Habitué des coups d’éclat et des “remontadas”, le Premier ministre espagnol Pedro Sánchez a été reconduit jeudi au pouvoir à la faveur d’un pari plus risqué que jamais : l’adoption d’une amnistie exigée par l’indépendantiste catalan Carles Puigdemont.
J’ai appris à donner le maximum jusqu’à ce que l’arbitre siffle la fin de la rencontre”, assurait le chef de file du Parti socialiste ouvrier espagnol (PSOE), ancien basketteur amateur, dans une autobiographie publiée en 2019 (Manuel de résistance).
Donné pour mort politiquement par de nombreux sondages après la débâcle de la gauche aux élections locales du 28 mai, le responsable de 51 ans, l’un des rares socialistes actuellement à la tête d’un gouvernement européen, n’a pas ménagé ses efforts au cours des derniers mois pour conserver son poste, qu’il occupe depuis juin 2018.
Arrivé derrière son rival conservateur Alberto Núñez Feijóo aux législatives du 23 juillet, qu’il avait convoquées de façon anticipée au lendemain du 28 mai, Pedro Sánchez a multiplié les tractations pour former une majorité, après l’échec du chef de file de la droite à être investi Premier ministre.

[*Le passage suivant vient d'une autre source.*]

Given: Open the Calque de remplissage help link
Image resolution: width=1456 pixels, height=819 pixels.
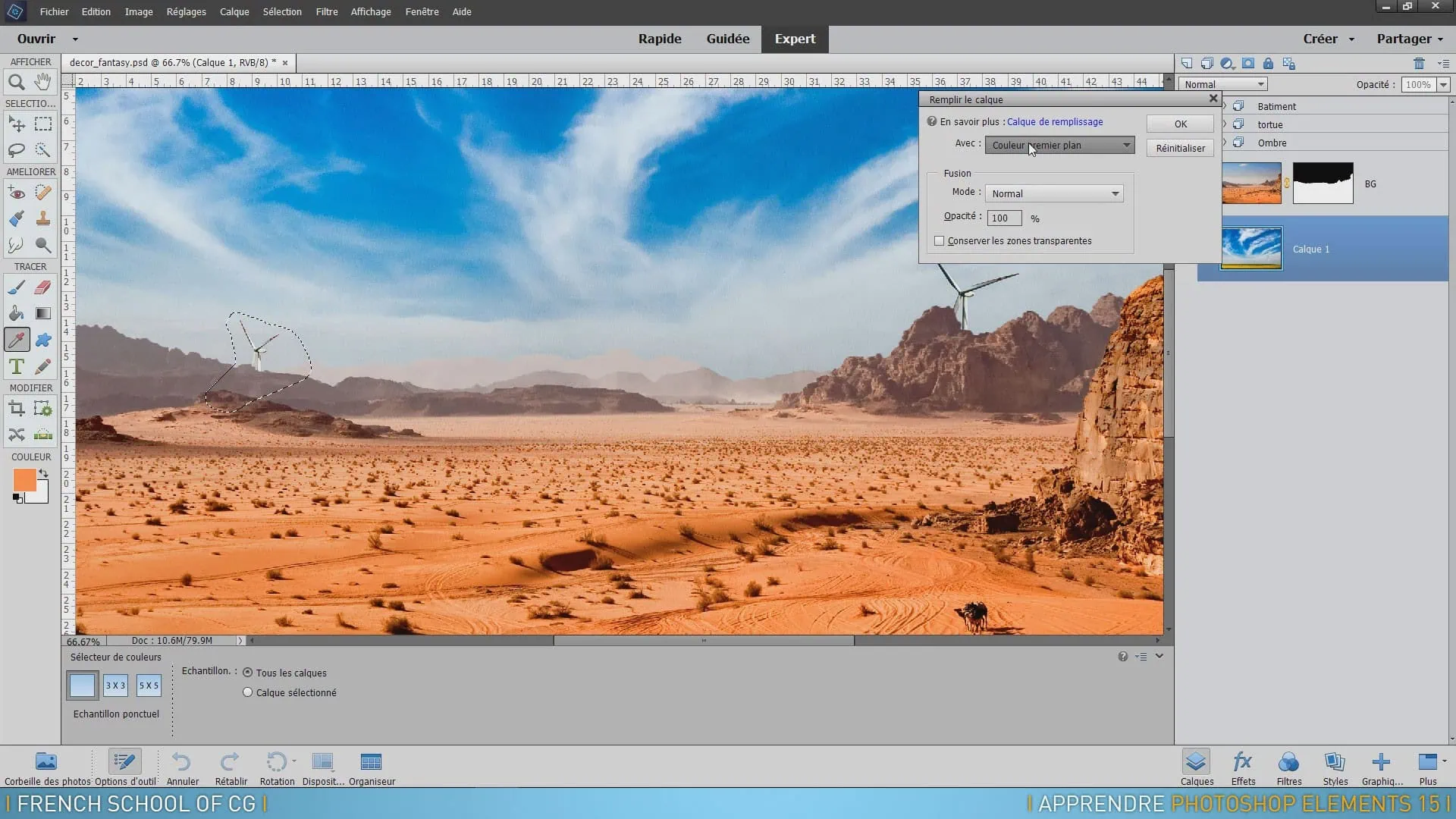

Le socialiste a ainsi obtenu le soutien de l’extrême gauche, avec qui il gouverne depuis trois ans, mais aussi des partis indépendantistes, dont la formation de Carles Puigdemont, au prix d’importantes concessions.
Principale d’entre elles : une loi d’amnistie pour les indépendantistes impliqués notamment dans la tentative de sécession de la Catalogne en 2017, à laquelle il s’était opposé par le passé, mais qu’il s’est désormais engagé à faire voter dans les prochaines semaines, malgré les tensions suscitées dans le pays par ce projet.
Un nouveau mandat “très compliqué”
Réputé pour son “flair politique”, Pedro Sánchez “a réussi” son pari, mais son nouveau mandat sera “très compliqué”, souligne Paloma Roman, politologue à l’Université Complutense de Madrid.
Sourire charmeur et télégénique, le Premier ministre — surnommé “El guapo” (“le beau gosse”) au début de sa carrière en raison de son physique à la Cary Grant — est en effet un habitué des coups de poker, qui lui ont permis de se sortir de situations difficiles à plus d’une reprise.
Né le 29 février 1972 à Madrid d’une mère fonctionnaire et d’un père entrepreneur, cet économiste — dont la thèse a été accusée de plagiat, ce qu’il a toujours nié — a pris en 2014 les rênes du PSOE à l’issue des premières primaires de cette formation.
Relativement novice et méconnu, il émerge alors en se positionnant comme un “militant de base”. Mais cette première expérience se solde par un échec : le parti enregistre les pires résultats électoraux de son histoire et ses cadres le poussent vers la sortie.
Alors que beaucoup annoncent la fin de sa carrière politique, Pedro Sánchez parvient à reprendre la tête du PSOE à peine six mois plus tard, après avoir sillonné l’Espagne dans sa Peugeot 407 pour aller à la rencontre des militants, qui lui apportent leur soutien.
Cette ténacité le conduit au pouvoir en juin 2018 après un nouveau coup de poker : rassemblant autour de sa motion de censure l’ensemble de la gauche et des partis basques et catalans, il renverse le Premier ministre conservateur Mariano Rajoy, plombé par un scandale de corruption, et prend sa suite.
À la tête d’une majorité instable, il est contraint de convoquer deux élections législatives consécutives en 2019, qu’il remporte. Puis d’accepter début 2020 un mariage de raison avec ses anciens frères ennemis de Podemos (gauche radicale) pour se maintenir de façon pérenne au pouvoir.
Gouvernant en minorité, il est parvenu en cinq ans à réformer le marché du travail et les retraites, à augmenter de 50 % le salaire minimum et à instaurer une loi réhabilitant la mémoire des victimes de la Guerre civile (1936-1939) et de la dictature de Franco (1939-1975).
Mais son action a pâti des tensions récurrentes avec ses alliés de gauche radicale et de critiques sur ses alliances avec les indépendantistes. Des reproches qui risquent de redoubler avec la loi d’amnistie, critiquée par certains au sein même du PSOE.
Sánchez “n’a jamais connu de situation facile”, mais sa position actuelle est “la plus compliquée qu’il ait connue”, juge Paloma Roman, pour qui la majorité rassemblée par le socialiste est “trop hétérogène” pour qu’il puisse être “tranquille”.